Reproduce the portion of the listing that opens with the line containing "Find the location" and continues through the end of the listing, omitting the pictures.

BEGIN Data supplied

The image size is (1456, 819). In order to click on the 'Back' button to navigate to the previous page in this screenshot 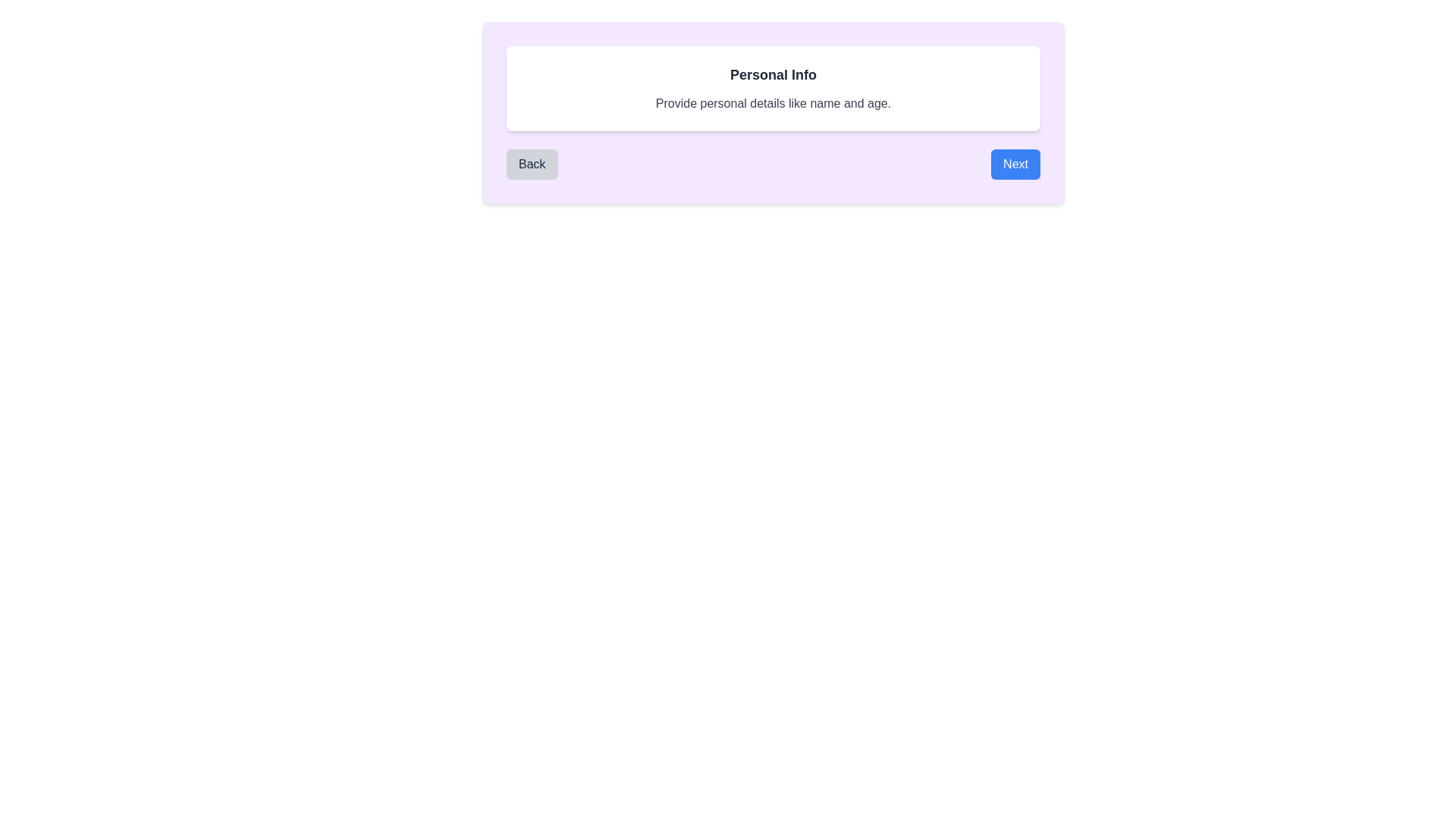, I will do `click(532, 164)`.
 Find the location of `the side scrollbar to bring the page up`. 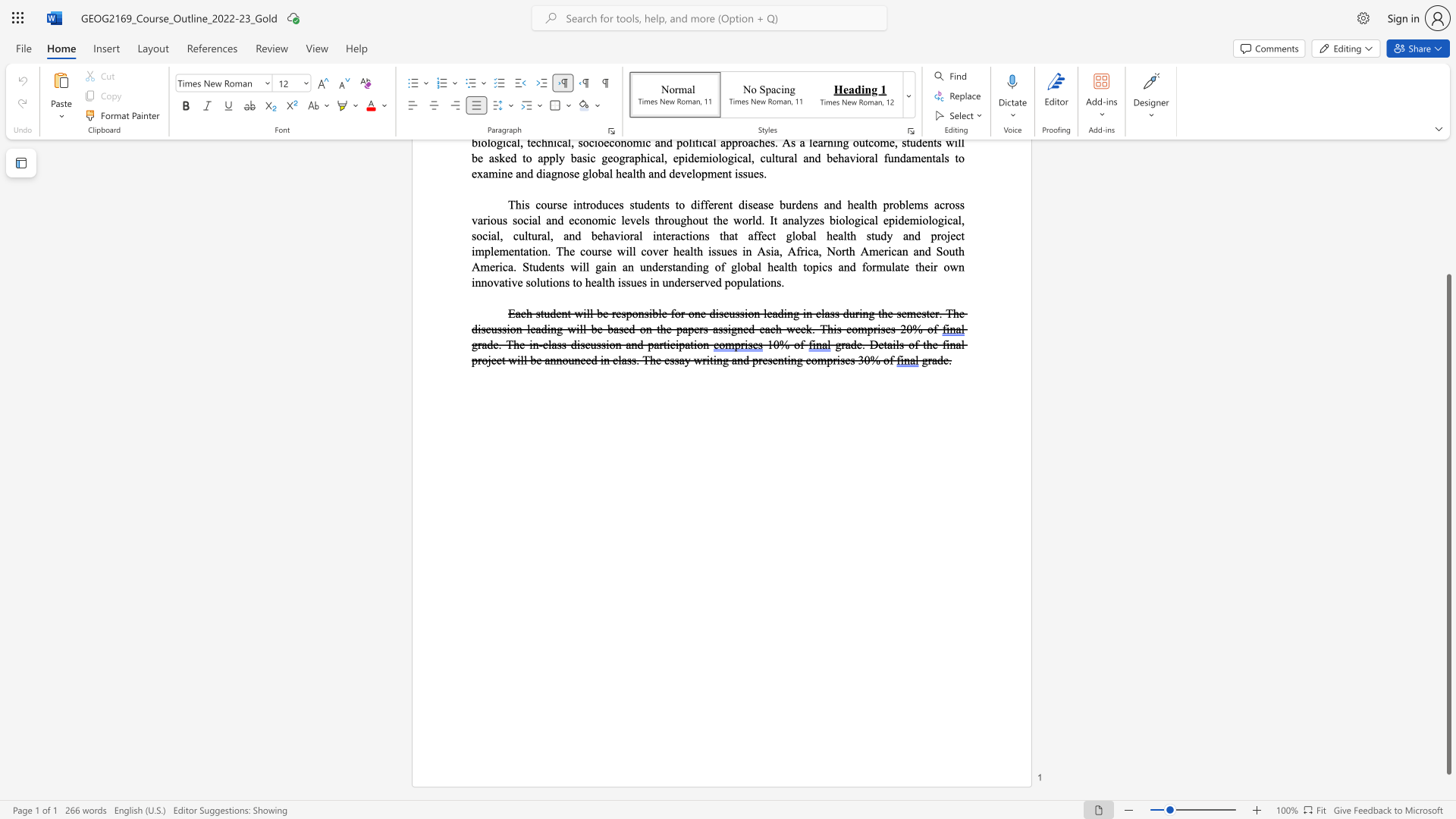

the side scrollbar to bring the page up is located at coordinates (1448, 242).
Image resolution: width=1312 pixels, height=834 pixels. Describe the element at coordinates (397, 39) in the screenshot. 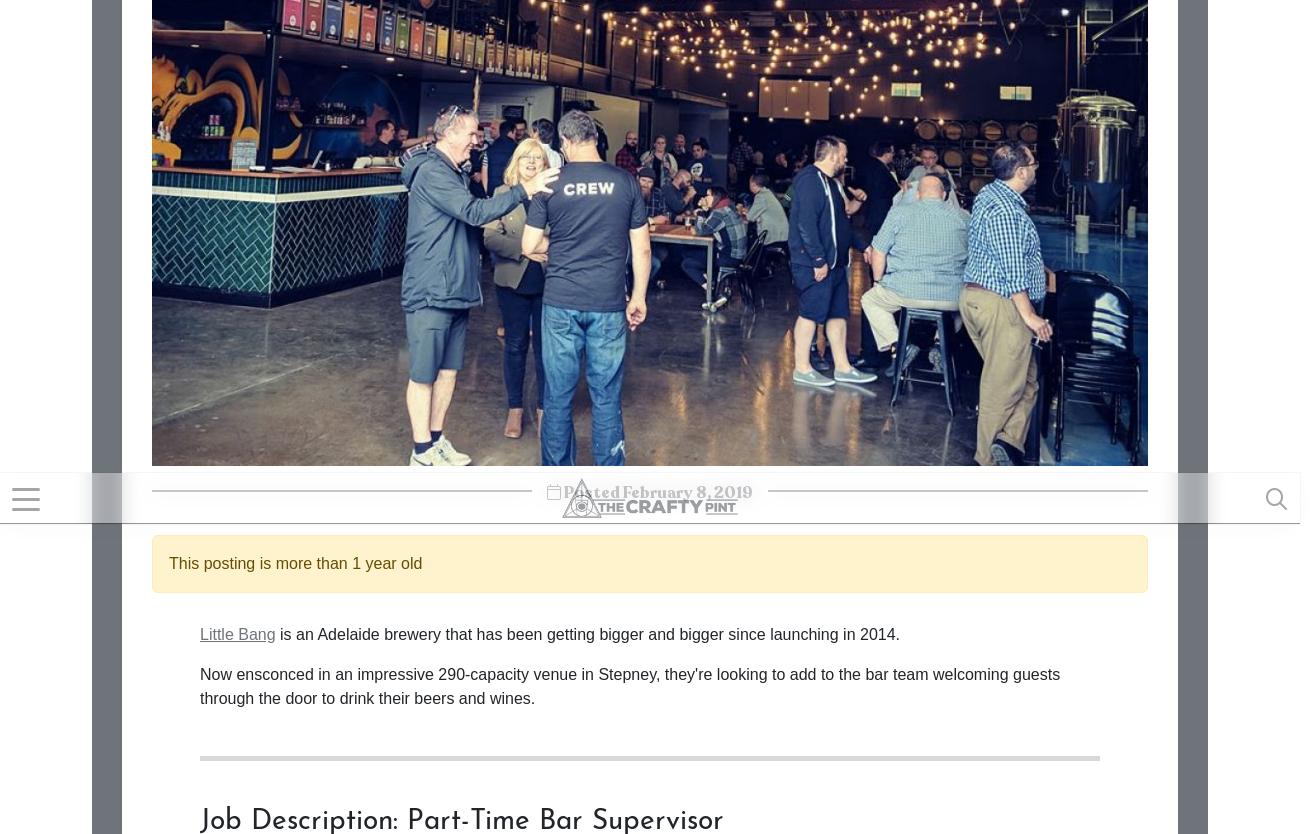

I see `'Some experience leading a team or individuals'` at that location.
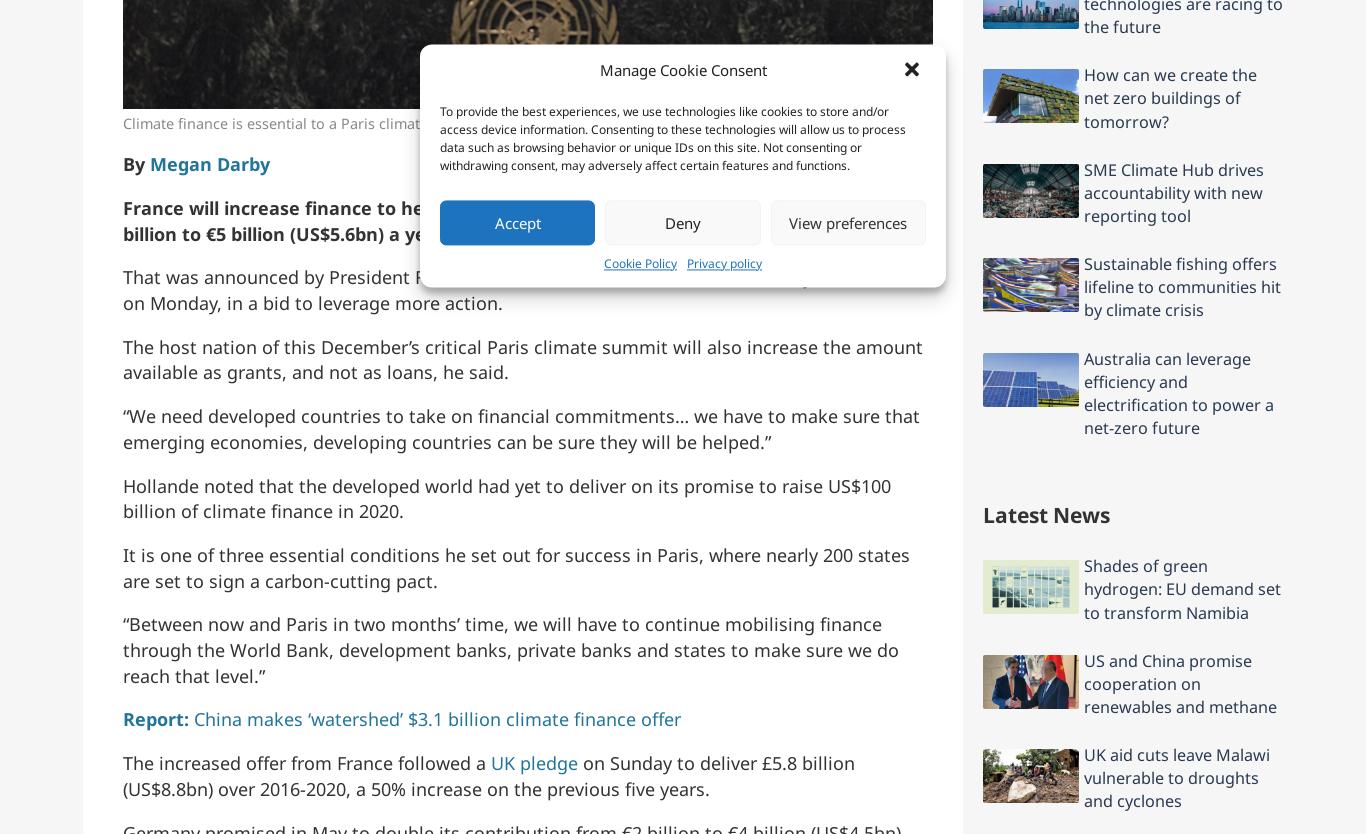 This screenshot has width=1366, height=834. What do you see at coordinates (1045, 513) in the screenshot?
I see `'Latest News'` at bounding box center [1045, 513].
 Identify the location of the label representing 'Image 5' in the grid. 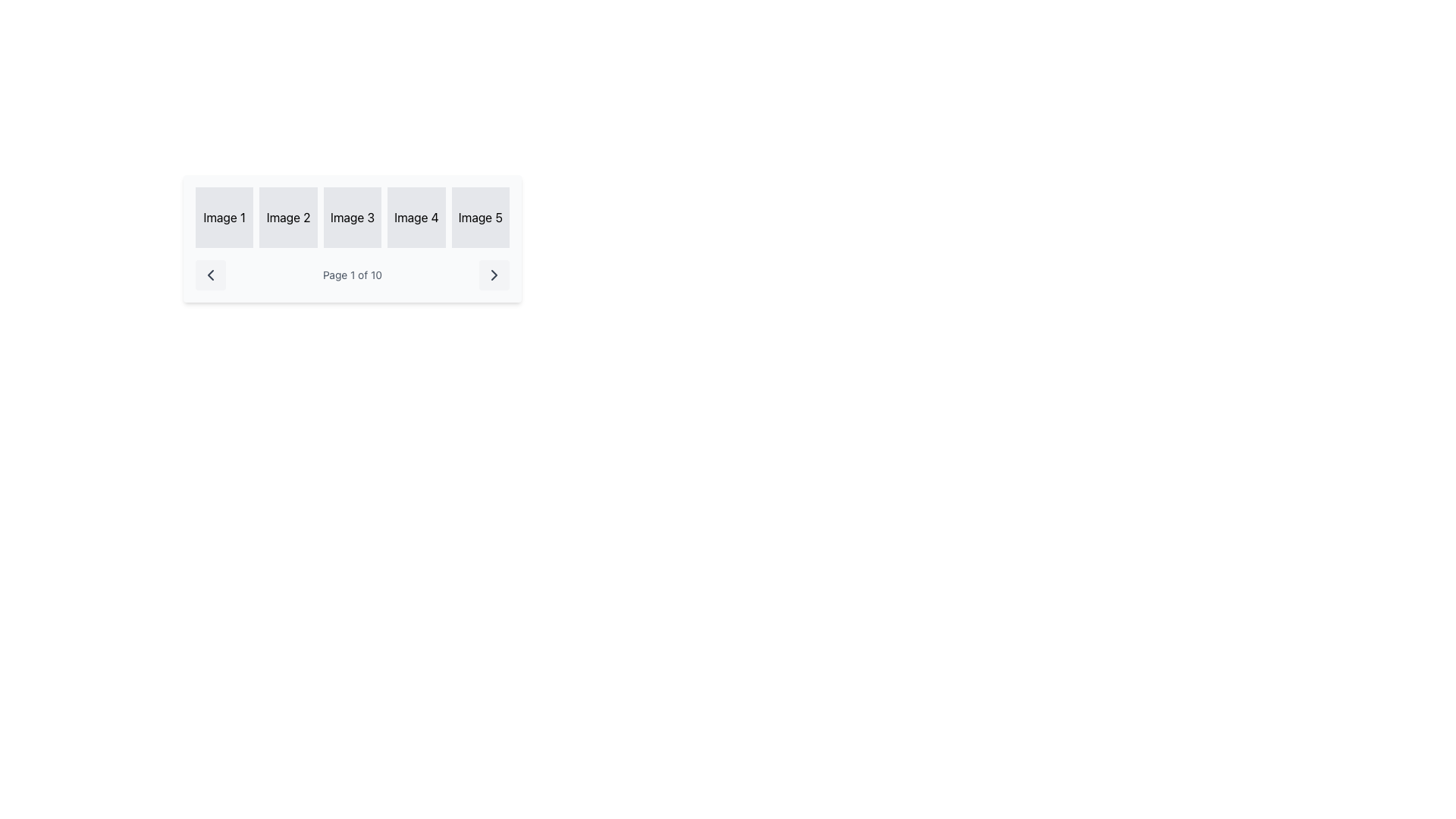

END Data supplied

Result for this exercise |
 Find the location of `the side scrollbar to bring the page up`. 

the side scrollbar to bring the page up is located at coordinates (1448, 242).
Image resolution: width=1312 pixels, height=834 pixels. Describe the element at coordinates (397, 39) in the screenshot. 

I see `'Some experience leading a team or individuals'` at that location.
 This screenshot has width=1366, height=834. What do you see at coordinates (1045, 513) in the screenshot?
I see `'Latest News'` at bounding box center [1045, 513].
 Identify the location of the label representing 'Image 5' in the grid. 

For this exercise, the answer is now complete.